=== Assignment A ===
In the article below about the Fair Haven health center rezoning, what zone were the Woolsey Street properties moved into?
=== Assignment B ===
List every Woolsey Street address that the rezoning article below says the alders reclassified.
=== Assignment C ===
Carry the article below about the Fair Haven health center rezoning forward from its final sentence.

=== Text ===
○ ○ ○
A Fair Haven community healthcare center has won a key city approval needed to expand its parking lot — and, eventually, its Grand Avenue headquarters.
Local legislators took that rezoning vote Monday night during the latest regular bimonthly meeting of the full Board of Alders. The meeting took place in person in the Aldermanic Chamber on the second floor of City Hall.
The alders unanimously agreed to reclassify 81, 83, 85, and 87 Woolsey St. from a residential RM2 zone to a BA1 business zone.
This decision paves the way for Fair Haven Community Health Care to build out its Grand Avenue headquarters and extend its existing parking lot.
While the clinic has already received approvals to knock down the three Woolsey Street houses (one of which is currently being used as apartments) with a parking lot, under the previous zone, the clinic would not have been able to build parking spaces right up to the curb.
At a November Legislation Committee meeting, alders discussed the ramifications of transforming housing units into a parking lot. As Fair Haven Community Health Care CEO Suzanne Lagarde informed alders at that committee meeting, the clinic has sold a couple of buildings it owned on Grand Avenue to the city. The Livable City Initiative (LCI) plans to convert those now publicly owned properties into affordable housing. The committee alders ultimately decided that the health center’s expansion would fulfill a dire need in the city for affordable health care, even if it comes at the expense of the Woolsey Street houses.
○ ○ ○
=== Data shown ===
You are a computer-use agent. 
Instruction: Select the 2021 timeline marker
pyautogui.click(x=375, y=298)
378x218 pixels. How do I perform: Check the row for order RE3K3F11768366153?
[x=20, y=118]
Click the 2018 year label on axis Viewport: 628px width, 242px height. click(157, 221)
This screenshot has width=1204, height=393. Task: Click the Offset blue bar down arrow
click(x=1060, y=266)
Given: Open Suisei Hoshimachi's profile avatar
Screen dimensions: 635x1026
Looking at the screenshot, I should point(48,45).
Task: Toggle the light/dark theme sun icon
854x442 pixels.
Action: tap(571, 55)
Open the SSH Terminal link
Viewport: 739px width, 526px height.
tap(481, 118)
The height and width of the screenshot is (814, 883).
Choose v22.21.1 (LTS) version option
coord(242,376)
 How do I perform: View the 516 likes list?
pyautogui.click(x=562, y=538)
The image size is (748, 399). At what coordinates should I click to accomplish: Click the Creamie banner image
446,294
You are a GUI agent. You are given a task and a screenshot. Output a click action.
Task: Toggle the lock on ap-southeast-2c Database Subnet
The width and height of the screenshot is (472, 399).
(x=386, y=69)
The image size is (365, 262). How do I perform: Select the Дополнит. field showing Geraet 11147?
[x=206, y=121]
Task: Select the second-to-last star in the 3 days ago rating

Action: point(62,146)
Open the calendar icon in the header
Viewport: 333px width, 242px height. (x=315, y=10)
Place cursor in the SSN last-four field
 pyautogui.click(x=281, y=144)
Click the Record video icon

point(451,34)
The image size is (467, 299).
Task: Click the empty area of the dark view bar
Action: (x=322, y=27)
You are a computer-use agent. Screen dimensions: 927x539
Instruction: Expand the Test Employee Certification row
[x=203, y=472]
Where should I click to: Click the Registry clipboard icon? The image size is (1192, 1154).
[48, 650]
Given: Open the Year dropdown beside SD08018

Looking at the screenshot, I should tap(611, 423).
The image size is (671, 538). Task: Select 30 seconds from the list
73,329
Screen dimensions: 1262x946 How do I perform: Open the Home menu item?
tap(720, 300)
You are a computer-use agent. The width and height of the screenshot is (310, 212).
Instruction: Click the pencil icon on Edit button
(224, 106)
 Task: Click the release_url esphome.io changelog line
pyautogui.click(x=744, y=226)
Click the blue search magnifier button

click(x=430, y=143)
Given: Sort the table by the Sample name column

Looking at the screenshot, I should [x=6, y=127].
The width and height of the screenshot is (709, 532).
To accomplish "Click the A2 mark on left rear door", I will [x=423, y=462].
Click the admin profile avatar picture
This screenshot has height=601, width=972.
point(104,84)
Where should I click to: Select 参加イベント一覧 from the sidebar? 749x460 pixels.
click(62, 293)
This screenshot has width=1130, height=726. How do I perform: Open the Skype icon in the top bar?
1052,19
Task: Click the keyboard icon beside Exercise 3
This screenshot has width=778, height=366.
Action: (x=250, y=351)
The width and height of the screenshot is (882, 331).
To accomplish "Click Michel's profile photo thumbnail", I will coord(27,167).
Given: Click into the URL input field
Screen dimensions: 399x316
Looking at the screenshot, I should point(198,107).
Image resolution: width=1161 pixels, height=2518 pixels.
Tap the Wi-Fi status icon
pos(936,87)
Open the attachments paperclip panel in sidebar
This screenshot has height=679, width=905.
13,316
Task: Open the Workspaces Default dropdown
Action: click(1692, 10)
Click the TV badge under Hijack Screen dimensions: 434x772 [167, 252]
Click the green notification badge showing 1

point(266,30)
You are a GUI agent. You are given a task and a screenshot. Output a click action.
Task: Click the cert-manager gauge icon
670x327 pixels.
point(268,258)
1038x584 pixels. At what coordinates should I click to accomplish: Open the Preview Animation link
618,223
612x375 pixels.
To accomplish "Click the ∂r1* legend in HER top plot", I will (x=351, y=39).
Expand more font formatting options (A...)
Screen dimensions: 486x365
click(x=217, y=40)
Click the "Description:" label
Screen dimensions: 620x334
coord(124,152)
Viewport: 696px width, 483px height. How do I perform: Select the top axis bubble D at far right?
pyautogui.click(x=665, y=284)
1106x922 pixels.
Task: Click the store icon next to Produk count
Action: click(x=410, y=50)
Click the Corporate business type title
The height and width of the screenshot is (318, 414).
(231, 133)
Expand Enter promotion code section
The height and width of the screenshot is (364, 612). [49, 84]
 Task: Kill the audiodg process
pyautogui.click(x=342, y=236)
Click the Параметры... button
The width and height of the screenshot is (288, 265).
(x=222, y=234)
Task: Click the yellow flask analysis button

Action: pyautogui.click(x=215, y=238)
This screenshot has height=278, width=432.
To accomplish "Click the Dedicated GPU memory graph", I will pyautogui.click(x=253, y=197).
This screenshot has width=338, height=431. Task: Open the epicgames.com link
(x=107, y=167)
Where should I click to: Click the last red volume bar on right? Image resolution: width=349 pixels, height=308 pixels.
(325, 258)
○ ○ ○
=== Expected output A ===
They were reclassified into a BA1 business zone.

=== Expected output B ===
81 Woolsey St., 83 Woolsey St., 85 Woolsey St., and 87 Woolsey St.

=== Expected output C ===
Majority Leader and Westville/Amity Alder Richard Furlow spoke in favor of the proposed zone change on Monday, calling the parking lot a necessary intervention to “lessen congestion” in light of the clinic’s coming expansion.
Fair Haven Alder Jose Crespo praised the clinic’s work in his neighborhood. “They have been very transparent,” he said, alluding to the public meetings that the clinic has held to convey information about its expansion plans. Crespo added that “the services they provide are exceptional.”
Wooster St. Zoning "Error" Fixed
Alders also unanimously voted on Monday night to rezone the commercial building at 175 Wooster St. from an RM2 residential zone to a BA “general business” zone. The lot, located at the end of the city’s most pizza-packed block, was formerly home to a liquor store (an anomaly given the residential zone.)
Since mid-2021, the Wooster Street building has been owned by Aleko, Gazmir, and Jeshar Zeneli, who operate Zeneli’s pizza restaurant down the street.
At November’s Legislation Committee meeting, a lawyer representing the Zeneli brothers, Raymond Lemley, told alders that the Zeneli brothers simply wanted to align the property’s zoning with the rest of the neighborhood’s, given that all of Wooster Street is zoned as BA except for their lot.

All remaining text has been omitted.